Saudi Arabia is moving to full-scale economic integration with Syria — earmarking bnsof SAR to critical infrastructure that could anchor the Levant into the Gulf’s logistics and data networks. The agreements span aviation, telecoms, energy, infrastructure, and real estate, signaling a major push to help jumpstart the war-scarred economy.
The logistics play
First stop, rebuilding Aleppo airport: The Kingdom is committing SAR 7.5 bn — through its newly launched Elaf Fund — toward the redevelopment of Aleppo International Airport. The project is set to see Saudi public and private players build a new terminal, upgrade and operate the existing facility, and finance an integrated navigation radar system covering Syrian airspace.
Uh, what is the Elaf Fund, Enterprise? The Elaf Investment Fund, launched by Saudi Arabia and announced by Investment Minister Khalid Al Falih, aims to finance large-scale strategic projects in Syria, in partnership with Saudi private-sector investors, starting with the redevelopment and operation of Aleppo’s airports as part of wider reconstruction and economic cooperation efforts.

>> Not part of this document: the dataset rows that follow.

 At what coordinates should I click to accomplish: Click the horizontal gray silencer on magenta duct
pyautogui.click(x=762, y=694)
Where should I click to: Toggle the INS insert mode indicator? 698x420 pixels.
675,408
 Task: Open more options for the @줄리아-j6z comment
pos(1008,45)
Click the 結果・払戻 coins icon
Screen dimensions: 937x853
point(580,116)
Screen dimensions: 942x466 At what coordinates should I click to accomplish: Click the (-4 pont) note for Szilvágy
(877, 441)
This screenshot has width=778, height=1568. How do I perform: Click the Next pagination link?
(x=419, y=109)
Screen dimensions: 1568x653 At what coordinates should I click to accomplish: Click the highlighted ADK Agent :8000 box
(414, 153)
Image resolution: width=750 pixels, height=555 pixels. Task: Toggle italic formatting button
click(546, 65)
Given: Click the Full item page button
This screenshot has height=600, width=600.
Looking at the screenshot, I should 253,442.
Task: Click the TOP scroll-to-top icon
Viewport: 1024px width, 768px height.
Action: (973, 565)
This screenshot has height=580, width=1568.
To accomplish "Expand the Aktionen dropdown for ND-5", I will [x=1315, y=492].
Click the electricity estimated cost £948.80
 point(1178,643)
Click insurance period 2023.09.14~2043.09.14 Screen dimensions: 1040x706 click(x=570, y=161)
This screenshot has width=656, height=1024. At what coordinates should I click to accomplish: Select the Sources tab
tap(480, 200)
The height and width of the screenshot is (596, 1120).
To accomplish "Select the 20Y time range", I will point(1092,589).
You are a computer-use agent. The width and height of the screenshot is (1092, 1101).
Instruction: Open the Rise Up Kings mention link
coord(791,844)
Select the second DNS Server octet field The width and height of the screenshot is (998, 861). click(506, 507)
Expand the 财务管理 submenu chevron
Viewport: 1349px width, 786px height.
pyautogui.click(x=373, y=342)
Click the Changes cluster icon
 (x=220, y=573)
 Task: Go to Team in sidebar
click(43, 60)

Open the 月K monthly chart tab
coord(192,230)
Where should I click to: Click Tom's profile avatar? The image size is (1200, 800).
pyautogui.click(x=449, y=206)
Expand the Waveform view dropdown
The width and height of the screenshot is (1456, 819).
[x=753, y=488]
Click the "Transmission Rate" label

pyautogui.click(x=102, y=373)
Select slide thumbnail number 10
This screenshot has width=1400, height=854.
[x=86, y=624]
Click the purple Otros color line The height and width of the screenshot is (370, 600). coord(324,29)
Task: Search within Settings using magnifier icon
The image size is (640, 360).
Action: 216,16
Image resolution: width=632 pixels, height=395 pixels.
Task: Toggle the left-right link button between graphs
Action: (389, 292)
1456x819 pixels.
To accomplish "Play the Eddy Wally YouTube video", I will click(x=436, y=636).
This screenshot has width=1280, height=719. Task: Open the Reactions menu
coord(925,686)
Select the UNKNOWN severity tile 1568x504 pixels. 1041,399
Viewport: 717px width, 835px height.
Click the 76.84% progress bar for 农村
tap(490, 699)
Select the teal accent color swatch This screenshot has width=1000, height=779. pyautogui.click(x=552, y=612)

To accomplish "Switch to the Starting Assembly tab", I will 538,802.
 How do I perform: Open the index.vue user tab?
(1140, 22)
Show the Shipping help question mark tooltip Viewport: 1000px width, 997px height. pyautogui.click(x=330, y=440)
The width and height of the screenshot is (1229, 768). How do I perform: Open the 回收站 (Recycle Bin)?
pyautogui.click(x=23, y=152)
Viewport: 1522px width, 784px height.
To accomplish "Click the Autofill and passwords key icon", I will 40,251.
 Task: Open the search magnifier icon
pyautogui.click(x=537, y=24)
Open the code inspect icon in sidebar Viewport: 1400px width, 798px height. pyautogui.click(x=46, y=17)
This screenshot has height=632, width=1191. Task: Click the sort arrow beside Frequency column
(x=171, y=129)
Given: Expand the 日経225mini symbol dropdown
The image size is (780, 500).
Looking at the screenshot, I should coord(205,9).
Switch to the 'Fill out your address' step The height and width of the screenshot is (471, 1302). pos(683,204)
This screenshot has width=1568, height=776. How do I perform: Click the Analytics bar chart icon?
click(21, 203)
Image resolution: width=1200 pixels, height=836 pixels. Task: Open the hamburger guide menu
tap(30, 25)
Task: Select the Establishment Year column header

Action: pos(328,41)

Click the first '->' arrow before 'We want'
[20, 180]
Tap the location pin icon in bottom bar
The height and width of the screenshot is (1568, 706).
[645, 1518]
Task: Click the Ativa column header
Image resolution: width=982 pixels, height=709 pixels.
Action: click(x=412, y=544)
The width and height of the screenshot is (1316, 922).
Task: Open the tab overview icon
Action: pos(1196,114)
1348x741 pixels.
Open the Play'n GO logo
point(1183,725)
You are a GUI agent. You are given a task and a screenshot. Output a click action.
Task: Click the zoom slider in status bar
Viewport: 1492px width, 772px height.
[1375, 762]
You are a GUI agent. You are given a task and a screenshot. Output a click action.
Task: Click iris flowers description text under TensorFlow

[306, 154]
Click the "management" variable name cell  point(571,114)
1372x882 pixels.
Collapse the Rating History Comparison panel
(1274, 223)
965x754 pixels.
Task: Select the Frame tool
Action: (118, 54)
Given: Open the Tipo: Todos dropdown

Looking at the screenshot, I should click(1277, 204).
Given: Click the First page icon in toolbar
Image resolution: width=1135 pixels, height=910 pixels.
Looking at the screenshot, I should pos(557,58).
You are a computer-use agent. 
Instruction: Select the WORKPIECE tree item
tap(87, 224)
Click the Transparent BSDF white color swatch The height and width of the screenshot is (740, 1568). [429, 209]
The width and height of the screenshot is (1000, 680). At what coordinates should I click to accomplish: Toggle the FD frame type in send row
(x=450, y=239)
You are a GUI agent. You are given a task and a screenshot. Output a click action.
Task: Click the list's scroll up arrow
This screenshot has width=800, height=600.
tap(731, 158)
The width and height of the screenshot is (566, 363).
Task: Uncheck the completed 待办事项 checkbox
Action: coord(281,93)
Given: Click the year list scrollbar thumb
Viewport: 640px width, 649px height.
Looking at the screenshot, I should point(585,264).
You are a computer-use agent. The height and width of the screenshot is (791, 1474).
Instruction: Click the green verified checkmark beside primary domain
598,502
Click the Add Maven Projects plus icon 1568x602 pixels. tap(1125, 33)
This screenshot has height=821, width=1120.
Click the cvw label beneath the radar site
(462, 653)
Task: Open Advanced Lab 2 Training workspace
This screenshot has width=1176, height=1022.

Why Aleppo? Our take is that this is a trade play — not just a travel play. The airport sits 186 km from Latakia, Syria’s main Mediterranean seaport, and serves as the natural bridge for land trade moving between Turkey, the Gulf, and Europe. In 2011, Aleppo was Syria’s “ industrial capital ” — home to 26% of the nation’s total industrial facilities and generating roughly 35% of its non-oil exports.
Up second, Flynas plants wings in Damascus: The aviation push also includes a joint venture between the Syrian Civil Aviation Authority and flynas to launch a new carrier, Nas Syria, for passenger and cargo operations, according to a press release. Syria will hold a 51% stake, and flynas will own the remaining 49%, with flights expected to begin in 4Q 2026.
Rebuilding connectivity
AND– STC will wire Syria: STC will develop Syria’s fiber-optic backbone, data centers, subsea links, and internet connectivity under the Silk Link project — investing more than SAR 3 bn. The network is set to extend over 4.5k km and deliver speeds exceeding 150 terabits per second, according to Sana. This builds on earlier talks in June with regional operators (including Zain, Etisalat, STC, and Ooredoo) over a roughly USD 300 mn fiber-optic rollout.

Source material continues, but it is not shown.